[begin MATERIAL FOR THE TASK]

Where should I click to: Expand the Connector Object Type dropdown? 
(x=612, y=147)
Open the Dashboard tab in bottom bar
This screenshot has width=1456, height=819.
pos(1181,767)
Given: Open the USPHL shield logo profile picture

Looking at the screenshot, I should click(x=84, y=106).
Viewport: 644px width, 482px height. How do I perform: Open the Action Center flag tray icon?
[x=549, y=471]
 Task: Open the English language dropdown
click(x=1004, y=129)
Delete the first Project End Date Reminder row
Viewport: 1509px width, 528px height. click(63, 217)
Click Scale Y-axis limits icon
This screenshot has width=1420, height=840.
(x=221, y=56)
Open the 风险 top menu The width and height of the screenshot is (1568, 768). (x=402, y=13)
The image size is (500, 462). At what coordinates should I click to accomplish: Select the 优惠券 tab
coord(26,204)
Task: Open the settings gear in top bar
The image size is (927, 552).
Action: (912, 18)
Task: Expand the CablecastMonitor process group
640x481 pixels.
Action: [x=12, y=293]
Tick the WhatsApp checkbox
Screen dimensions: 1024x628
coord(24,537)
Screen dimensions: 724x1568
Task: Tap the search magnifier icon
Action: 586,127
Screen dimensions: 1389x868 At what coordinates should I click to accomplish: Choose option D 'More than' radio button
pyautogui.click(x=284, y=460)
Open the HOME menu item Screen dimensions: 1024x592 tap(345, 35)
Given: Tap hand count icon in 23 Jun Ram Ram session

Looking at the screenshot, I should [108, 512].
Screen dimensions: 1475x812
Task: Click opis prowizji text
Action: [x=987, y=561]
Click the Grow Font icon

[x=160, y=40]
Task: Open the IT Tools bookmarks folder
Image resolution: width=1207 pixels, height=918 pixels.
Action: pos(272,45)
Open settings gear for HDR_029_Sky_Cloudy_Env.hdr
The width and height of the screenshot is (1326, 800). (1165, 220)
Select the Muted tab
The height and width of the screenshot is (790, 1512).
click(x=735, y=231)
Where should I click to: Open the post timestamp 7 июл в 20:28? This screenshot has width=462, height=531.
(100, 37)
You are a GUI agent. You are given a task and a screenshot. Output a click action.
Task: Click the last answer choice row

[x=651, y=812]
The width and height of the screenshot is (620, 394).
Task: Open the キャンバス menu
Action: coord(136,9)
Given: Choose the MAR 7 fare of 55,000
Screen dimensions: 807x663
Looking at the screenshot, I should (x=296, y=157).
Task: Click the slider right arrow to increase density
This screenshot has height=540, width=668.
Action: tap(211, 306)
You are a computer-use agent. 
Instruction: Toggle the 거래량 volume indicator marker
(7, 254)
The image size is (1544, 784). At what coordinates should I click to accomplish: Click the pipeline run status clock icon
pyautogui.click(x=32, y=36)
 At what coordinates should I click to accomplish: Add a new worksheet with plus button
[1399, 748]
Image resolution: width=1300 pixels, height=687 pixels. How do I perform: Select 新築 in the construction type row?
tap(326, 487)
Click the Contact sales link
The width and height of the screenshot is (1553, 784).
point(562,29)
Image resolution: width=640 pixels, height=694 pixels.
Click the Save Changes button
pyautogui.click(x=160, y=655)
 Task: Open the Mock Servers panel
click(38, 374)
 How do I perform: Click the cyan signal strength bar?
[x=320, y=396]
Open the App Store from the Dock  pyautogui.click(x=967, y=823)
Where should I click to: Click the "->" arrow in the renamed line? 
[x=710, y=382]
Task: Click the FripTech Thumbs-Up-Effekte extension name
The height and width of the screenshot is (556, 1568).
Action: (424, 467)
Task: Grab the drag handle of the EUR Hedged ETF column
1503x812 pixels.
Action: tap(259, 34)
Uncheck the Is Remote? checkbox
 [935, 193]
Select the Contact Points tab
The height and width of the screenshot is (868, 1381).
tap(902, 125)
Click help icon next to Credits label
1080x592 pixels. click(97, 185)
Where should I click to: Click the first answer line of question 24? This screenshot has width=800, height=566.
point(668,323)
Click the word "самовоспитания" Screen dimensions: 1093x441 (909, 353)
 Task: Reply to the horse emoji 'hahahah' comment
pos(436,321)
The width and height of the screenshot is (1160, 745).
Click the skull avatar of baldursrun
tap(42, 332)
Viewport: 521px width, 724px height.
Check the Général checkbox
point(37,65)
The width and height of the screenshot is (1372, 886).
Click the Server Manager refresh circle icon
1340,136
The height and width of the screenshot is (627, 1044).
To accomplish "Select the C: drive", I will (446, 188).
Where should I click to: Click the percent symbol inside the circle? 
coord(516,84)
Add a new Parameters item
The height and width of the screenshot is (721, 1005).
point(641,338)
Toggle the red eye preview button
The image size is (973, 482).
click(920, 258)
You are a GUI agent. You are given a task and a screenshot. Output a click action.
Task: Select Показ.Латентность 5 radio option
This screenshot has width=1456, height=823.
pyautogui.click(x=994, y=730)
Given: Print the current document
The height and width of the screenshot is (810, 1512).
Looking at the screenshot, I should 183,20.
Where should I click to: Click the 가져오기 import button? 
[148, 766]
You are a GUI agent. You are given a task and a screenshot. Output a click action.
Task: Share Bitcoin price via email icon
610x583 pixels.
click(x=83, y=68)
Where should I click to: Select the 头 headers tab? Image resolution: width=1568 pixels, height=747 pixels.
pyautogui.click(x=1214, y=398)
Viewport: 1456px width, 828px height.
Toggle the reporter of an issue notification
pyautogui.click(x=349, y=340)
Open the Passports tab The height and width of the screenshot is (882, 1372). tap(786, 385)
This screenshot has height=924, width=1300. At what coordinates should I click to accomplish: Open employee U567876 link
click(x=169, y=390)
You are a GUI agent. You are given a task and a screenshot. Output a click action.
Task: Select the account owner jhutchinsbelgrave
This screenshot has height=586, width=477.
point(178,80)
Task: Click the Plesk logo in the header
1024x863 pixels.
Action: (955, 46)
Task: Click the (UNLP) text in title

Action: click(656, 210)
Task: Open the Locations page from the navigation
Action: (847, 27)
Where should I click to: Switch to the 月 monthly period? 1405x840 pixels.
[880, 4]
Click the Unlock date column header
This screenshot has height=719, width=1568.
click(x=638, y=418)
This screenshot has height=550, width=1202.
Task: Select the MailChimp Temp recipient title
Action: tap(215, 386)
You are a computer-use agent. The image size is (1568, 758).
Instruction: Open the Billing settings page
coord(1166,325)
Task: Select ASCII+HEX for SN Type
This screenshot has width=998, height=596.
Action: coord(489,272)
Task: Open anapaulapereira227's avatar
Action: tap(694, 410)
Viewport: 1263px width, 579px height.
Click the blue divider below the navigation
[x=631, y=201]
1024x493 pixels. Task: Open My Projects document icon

[end MATERIAL FOR THE TASK]

Turn all the entries above into a Markdown table with two columns, Row and Line. Give each line its own numbered row, and leave out blank lines.

● EXERCISE ANSWER
| Row | Line |
|---|---|
| 1 | Where should I click to: Expand the Connector Object Type dropdown?  |
| 2 | (x=612, y=147) |
| 3 | Open the Dashboard tab in bottom bar |
| 4 | This screenshot has width=1456, height=819. |
| 5 | pos(1181,767) |
| 6 | Given: Open the USPHL shield logo profile picture |
| 7 | Looking at the screenshot, I should click(x=84, y=106). |
| 8 | Viewport: 644px width, 482px height. How do I perform: Open the Action Center flag tray icon? |
| 9 | [x=549, y=471] |
| 10 |  Task: Open the English language dropdown |
| 11 | click(x=1004, y=129) |
| 12 | Delete the first Project End Date Reminder row |
| 13 | Viewport: 1509px width, 528px height. click(63, 217) |
| 14 | Click Scale Y-axis limits icon |
| 15 | This screenshot has width=1420, height=840. |
| 16 | (x=221, y=56) |
| 17 | Open the 风险 top menu The width and height of the screenshot is (1568, 768). (x=402, y=13) |
| 18 | The image size is (500, 462). At what coordinates should I click to accomplish: Select the 优惠券 tab |
| 19 | coord(26,204) |
| 20 | Task: Open the settings gear in top bar |
| 21 | The image size is (927, 552). |
| 22 | Action: (912, 18) |
| 23 | Task: Expand the CablecastMonitor process group |
| 24 | 640x481 pixels. |
| 25 | Action: [x=12, y=293] |
| 26 | Tick the WhatsApp checkbox |
| 27 | Screen dimensions: 1024x628 |
| 28 | coord(24,537) |
| 29 | Screen dimensions: 724x1568 |
| 30 | Task: Tap the search magnifier icon |
| 31 | Action: 586,127 |
| 32 | Screen dimensions: 1389x868 At what coordinates should I click to accomplish: Choose option D 'More than' radio button |
| 33 | pyautogui.click(x=284, y=460) |
| 34 | Open the HOME menu item Screen dimensions: 1024x592 tap(345, 35) |
| 35 | Given: Tap hand count icon in 23 Jun Ram Ram session |
| 36 | Looking at the screenshot, I should [108, 512]. |
| 37 | Screen dimensions: 1475x812 |
| 38 | Task: Click opis prowizji text |
| 39 | Action: [x=987, y=561] |
| 40 | Click the Grow Font icon |
| 41 | [x=160, y=40] |
| 42 | Task: Open the IT Tools bookmarks folder |
| 43 | Image resolution: width=1207 pixels, height=918 pixels. |
| 44 | Action: pos(272,45) |
| 45 | Open settings gear for HDR_029_Sky_Cloudy_Env.hdr |
| 46 | The width and height of the screenshot is (1326, 800). (1165, 220) |
| 47 | Select the Muted tab |
| 48 | The height and width of the screenshot is (790, 1512). |
| 49 | click(x=735, y=231) |
| 50 | Where should I click to: Open the post timestamp 7 июл в 20:28? This screenshot has width=462, height=531. |
| 51 | (100, 37) |
| 52 | You are a GUI agent. You are given a task and a screenshot. Output a click action. |
| 53 | Task: Click the last answer choice row |
| 54 | [x=651, y=812] |
| 55 | The width and height of the screenshot is (620, 394). |
| 56 | Task: Open the キャンバス menu |
| 57 | Action: coord(136,9) |
| 58 | Given: Choose the MAR 7 fare of 55,000 |
| 59 | Screen dimensions: 807x663 |
| 60 | Looking at the screenshot, I should (x=296, y=157). |
| 61 | Task: Click the slider right arrow to increase density |
| 62 | This screenshot has height=540, width=668. |
| 63 | Action: tap(211, 306) |
| 64 | You are a computer-use agent.  |
| 65 | Instruction: Toggle the 거래량 volume indicator marker |
| 66 | (7, 254) |
| 67 | The image size is (1544, 784). At what coordinates should I click to accomplish: Click the pipeline run status clock icon |
| 68 | pyautogui.click(x=32, y=36) |
| 69 |  At what coordinates should I click to accomplish: Add a new worksheet with plus button |
| 70 | [1399, 748] |
| 71 | Image resolution: width=1300 pixels, height=687 pixels. How do I perform: Select 新築 in the construction type row? |
| 72 | tap(326, 487) |
| 73 | Click the Contact sales link |
| 74 | The width and height of the screenshot is (1553, 784). |
| 75 | point(562,29) |
| 76 | Image resolution: width=640 pixels, height=694 pixels. |
| 77 | Click the Save Changes button |
| 78 | pyautogui.click(x=160, y=655) |
| 79 |  Task: Open the Mock Servers panel |
| 80 | click(38, 374) |
| 81 |  How do I perform: Click the cyan signal strength bar? |
| 82 | [x=320, y=396] |
| 83 | Open the App Store from the Dock  pyautogui.click(x=967, y=823) |
| 84 | Where should I click to: Click the "->" arrow in the renamed line?  |
| 85 | [x=710, y=382] |
| 86 | Task: Click the FripTech Thumbs-Up-Effekte extension name |
| 87 | The height and width of the screenshot is (556, 1568). |
| 88 | Action: (424, 467) |
| 89 | Task: Grab the drag handle of the EUR Hedged ETF column |
| 90 | 1503x812 pixels. |
| 91 | Action: tap(259, 34) |
| 92 | Uncheck the Is Remote? checkbox |
| 93 |  [935, 193] |
| 94 | Select the Contact Points tab |
| 95 | The height and width of the screenshot is (868, 1381). |
| 96 | tap(902, 125) |
| 97 | Click help icon next to Credits label |
| 98 | 1080x592 pixels. click(97, 185) |
| 99 | Where should I click to: Click the first answer line of question 24? This screenshot has width=800, height=566. |
| 100 | point(668,323) |
| 101 | Click the word "самовоспитания" Screen dimensions: 1093x441 (909, 353) |
| 102 |  Task: Reply to the horse emoji 'hahahah' comment |
| 103 | pos(436,321) |
| 104 | The width and height of the screenshot is (1160, 745). |
| 105 | Click the skull avatar of baldursrun |
| 106 | tap(42, 332) |
| 107 | Viewport: 521px width, 724px height. |
| 108 | Check the Général checkbox |
| 109 | point(37,65) |
| 110 | The width and height of the screenshot is (1372, 886). |
| 111 | Click the Server Manager refresh circle icon |
| 112 | 1340,136 |
| 113 | The height and width of the screenshot is (627, 1044). |
| 114 | To accomplish "Select the C: drive", I will (446, 188). |
| 115 | Where should I click to: Click the percent symbol inside the circle?  |
| 116 | coord(516,84) |
| 117 | Add a new Parameters item |
| 118 | The height and width of the screenshot is (721, 1005). |
| 119 | point(641,338) |
| 120 | Toggle the red eye preview button |
| 121 | The image size is (973, 482). |
| 122 | click(920, 258) |
| 123 | You are a GUI agent. You are given a task and a screenshot. Output a click action. |
| 124 | Task: Select Показ.Латентность 5 radio option |
| 125 | This screenshot has width=1456, height=823. |
| 126 | pyautogui.click(x=994, y=730) |
| 127 | Given: Print the current document |
| 128 | The height and width of the screenshot is (810, 1512). |
| 129 | Looking at the screenshot, I should 183,20. |
| 130 | Where should I click to: Click the 가져오기 import button?  |
| 131 | [148, 766] |
| 132 | You are a GUI agent. You are given a task and a screenshot. Output a click action. |
| 133 | Task: Share Bitcoin price via email icon |
| 134 | 610x583 pixels. |
| 135 | click(x=83, y=68) |
| 136 | Where should I click to: Select the 头 headers tab? Image resolution: width=1568 pixels, height=747 pixels. |
| 137 | pyautogui.click(x=1214, y=398) |
| 138 | Viewport: 1456px width, 828px height. |
| 139 | Toggle the reporter of an issue notification |
| 140 | pyautogui.click(x=349, y=340) |
| 141 | Open the Passports tab The height and width of the screenshot is (882, 1372). tap(786, 385) |
| 142 | This screenshot has height=924, width=1300. At what coordinates should I click to accomplish: Open employee U567876 link |
| 143 | click(x=169, y=390) |
| 144 | You are a GUI agent. You are given a task and a screenshot. Output a click action. |
| 145 | Task: Select the account owner jhutchinsbelgrave |
| 146 | This screenshot has height=586, width=477. |
| 147 | point(178,80) |
| 148 | Task: Click the Plesk logo in the header |
| 149 | 1024x863 pixels. |
| 150 | Action: (955, 46) |
| 151 | Task: Click the (UNLP) text in title |
| 152 | Action: click(656, 210) |
| 153 | Task: Open the Locations page from the navigation |
| 154 | Action: (847, 27) |
| 155 | Where should I click to: Switch to the 月 monthly period? 1405x840 pixels. |
| 156 | [880, 4] |
| 157 | Click the Unlock date column header |
| 158 | This screenshot has height=719, width=1568. |
| 159 | click(x=638, y=418) |
| 160 | This screenshot has height=550, width=1202. |
| 161 | Task: Select the MailChimp Temp recipient title |
| 162 | Action: tap(215, 386) |
| 163 | You are a computer-use agent. The image size is (1568, 758). |
| 164 | Instruction: Open the Billing settings page |
| 165 | coord(1166,325) |
| 166 | Task: Select ASCII+HEX for SN Type |
| 167 | This screenshot has width=998, height=596. |
| 168 | Action: coord(489,272) |
| 169 | Task: Open anapaulapereira227's avatar |
| 170 | Action: tap(694, 410) |
| 171 | Viewport: 1263px width, 579px height. |
| 172 | Click the blue divider below the navigation |
| 173 | [x=631, y=201] |
| 174 | 1024x493 pixels. Task: Open My Projects document icon |